Introduction
Security teams speak in CVEs, control gaps, and technical scores. Boards make funding decisions, set risk appetite, and answer to regulators. Those two conversations rarely meet cleanly — and the gap costs organizations in governance failures, surprise incidents, and missed escalations.
According to NACD's 2026 cyber-risk handbook, 37% of public company directors identify improving the board-CISO relationship as very or extremely important. That gap is structural, not personal. Information security maturity models are one of the most effective tools for closing it — by giving boards and executives structured benchmarks that show where the security program stands today, what's missing, and what a credible improvement path looks like in plain English, not raw technical data.
This post covers what maturity models are, the five common levels, the leading frameworks, how cybersecurity and information security models differ, and how boards should actually use maturity assessments to govern with real accountability, not just satisfy a compliance requirement.
TL;DR
- Information security maturity models measure how reliably an organization manages information risk, from ad-hoc processes to continuously improving ones.
- Five levels: Initial, Repeatable, Defined, Managed, Optimizing — each describes a progressively more reliable and measurable security program.
- Four frameworks dominate: NIST CSF 2.0 (flexible), CMMC 2.0 (DoD contractors), C2M2 (critical infrastructure), ISO 27001 (international/regulated).

REQUIRED ACTIONS:
**A)** Reproduce verbatim the passage of the introduction on security maturity models starting at "According to NACD's" and ending at "raw technical data.".
**B)** Name each of the maturity levels listed in the introduction on security maturity models.

EXTRACTED ENTRIES:
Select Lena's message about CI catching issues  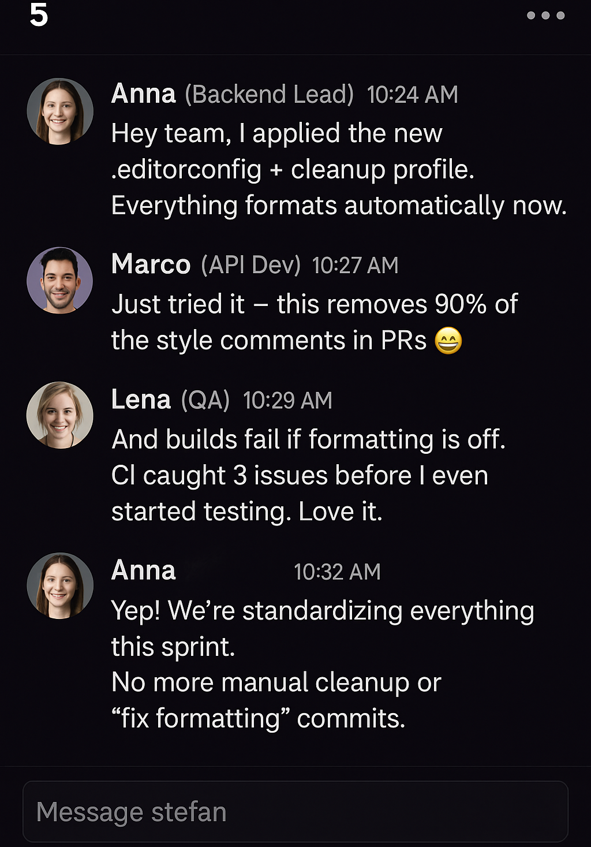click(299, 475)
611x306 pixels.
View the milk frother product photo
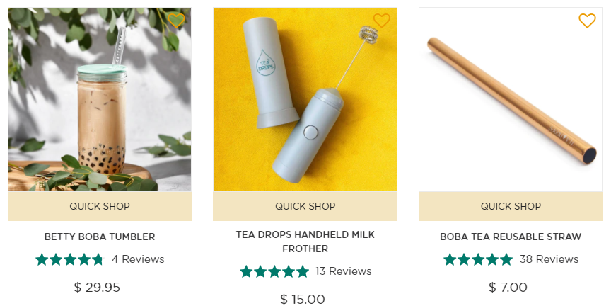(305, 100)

...

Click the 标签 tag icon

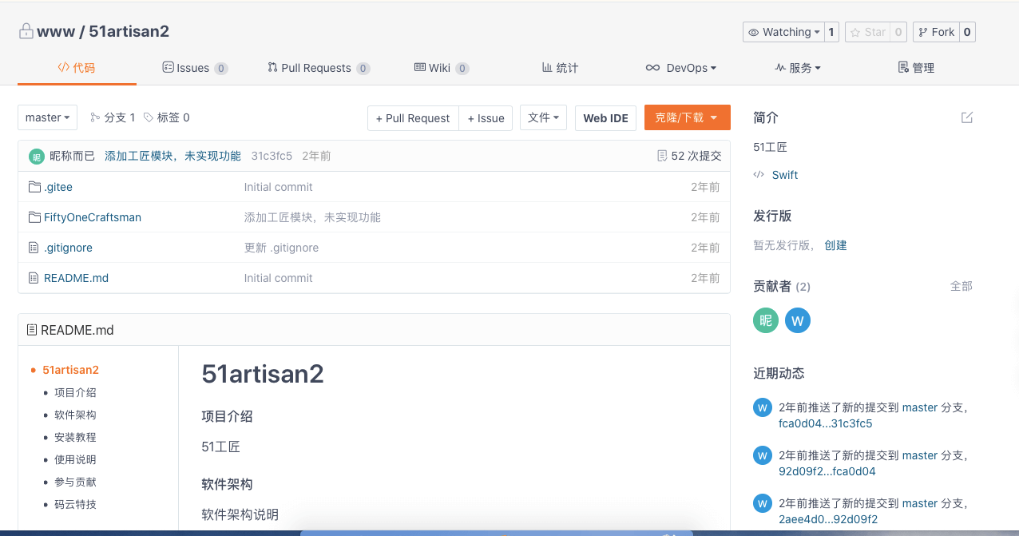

ANSWERS GIVEN:
**A)**
According to NACD's 2026 cyber-risk handbook, 37% of public company directors identify improving the board-CISO relationship as very or extremely important. That gap is structural, not personal. Information security maturity models are one of the most effective tools for closing it — by giving boards and executives structured benchmarks that show where the security program stands today, what's missing, and what a credible improvement path looks like in plain English, not raw technical data.

**B)** Initial, Repeatable, Defined, Managed, Optimizing